_Task details:_ Every entry, exactly as given, must be retyped.

(Stored items)
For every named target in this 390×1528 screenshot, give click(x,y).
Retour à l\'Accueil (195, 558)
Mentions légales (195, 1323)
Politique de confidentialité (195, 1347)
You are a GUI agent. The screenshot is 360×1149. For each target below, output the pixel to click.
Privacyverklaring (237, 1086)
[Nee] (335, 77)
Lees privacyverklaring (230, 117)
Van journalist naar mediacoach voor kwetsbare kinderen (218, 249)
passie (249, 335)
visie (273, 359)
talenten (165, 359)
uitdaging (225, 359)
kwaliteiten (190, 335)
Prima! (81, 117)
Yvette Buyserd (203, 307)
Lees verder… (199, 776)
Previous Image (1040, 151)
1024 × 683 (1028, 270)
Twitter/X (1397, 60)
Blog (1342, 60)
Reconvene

_Response to this exercise:_
For every named target in this 390×1528 screenshot, give click(x,y).
Retour à l\'Accueil (195, 558)
Mentions légales (195, 1323)
Politique de confidentialité (195, 1347)
You are a GUI agent. The screenshot is 360×1149. For each target below, output the pixel to click.
Privacyverklaring (237, 1086)
[Nee] (335, 77)
Lees privacyverklaring (230, 117)
Van journalist naar mediacoach voor kwetsbare kinderen (218, 249)
passie (249, 335)
visie (273, 359)
talenten (165, 359)
uitdaging (225, 359)
kwaliteiten (190, 335)
Prima! (81, 117)
Yvette Buyserd (203, 307)
Lees verder… (199, 776)
Previous Image (1040, 151)
1024 × 683 (1028, 270)
Twitter/X (1397, 60)
Blog (1342, 60)
Reconvene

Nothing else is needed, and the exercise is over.